See also: Yes 10 thousand PLN turns into 927 thousand PLN in less than a year. You can try to repeat this “golden shot” [TABELE]
What counts is patience and nerves of steel
The greatest paradox of these portfolios is that their strength is not in the cleverness of selection, but in the willingness to endure periods when everything looks like a mistake.
In practice, the outcome in 2026 may be determined not by whether technology grows, but by whether it does so smoothly, because with large fluctuations, leverage in particular begins to play against patience. So if your goal is +40%, in a sense you are investing in a scenario: falling rates, rising corporate profits and risk appetite, and not in the “product” itself, which is an ETF.
The most reasonable test of such a strategy is not the question “how much can I earn”, but “how deep a decline can I wait without changing my plan”. And only when the answer to the second question is certain, these portfolios start to become an informed bet on a specific market scenario.

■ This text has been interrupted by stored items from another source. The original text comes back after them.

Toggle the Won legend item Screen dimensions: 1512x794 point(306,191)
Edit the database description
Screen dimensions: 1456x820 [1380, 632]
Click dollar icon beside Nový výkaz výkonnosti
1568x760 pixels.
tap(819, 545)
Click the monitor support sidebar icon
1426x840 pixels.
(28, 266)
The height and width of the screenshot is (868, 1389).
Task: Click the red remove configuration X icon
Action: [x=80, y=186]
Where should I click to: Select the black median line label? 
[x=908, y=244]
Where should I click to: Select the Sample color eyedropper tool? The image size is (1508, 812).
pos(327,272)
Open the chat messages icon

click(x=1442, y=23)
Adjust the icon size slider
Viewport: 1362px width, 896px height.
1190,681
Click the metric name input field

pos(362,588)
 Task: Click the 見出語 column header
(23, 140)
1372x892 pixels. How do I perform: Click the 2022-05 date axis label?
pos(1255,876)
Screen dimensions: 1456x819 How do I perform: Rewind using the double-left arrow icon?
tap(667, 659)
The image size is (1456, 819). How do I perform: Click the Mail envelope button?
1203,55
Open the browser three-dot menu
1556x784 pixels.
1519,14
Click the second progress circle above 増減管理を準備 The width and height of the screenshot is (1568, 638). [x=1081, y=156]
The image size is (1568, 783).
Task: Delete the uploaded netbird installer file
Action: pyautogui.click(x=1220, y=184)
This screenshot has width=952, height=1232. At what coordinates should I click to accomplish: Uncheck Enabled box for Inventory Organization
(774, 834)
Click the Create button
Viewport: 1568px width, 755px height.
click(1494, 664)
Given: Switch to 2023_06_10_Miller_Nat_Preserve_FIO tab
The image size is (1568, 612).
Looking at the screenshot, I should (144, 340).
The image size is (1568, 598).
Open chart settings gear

Author: Grzegorz Kubera, journalist of Business Insider Polska
Note: the information contained in the text is for informational purposes only and does not constitute an investment recommendation, information recommending or suggesting an investment strategy within the meaning of applicable regulations, or any other form of advice regarding the purchase or sale of financial products.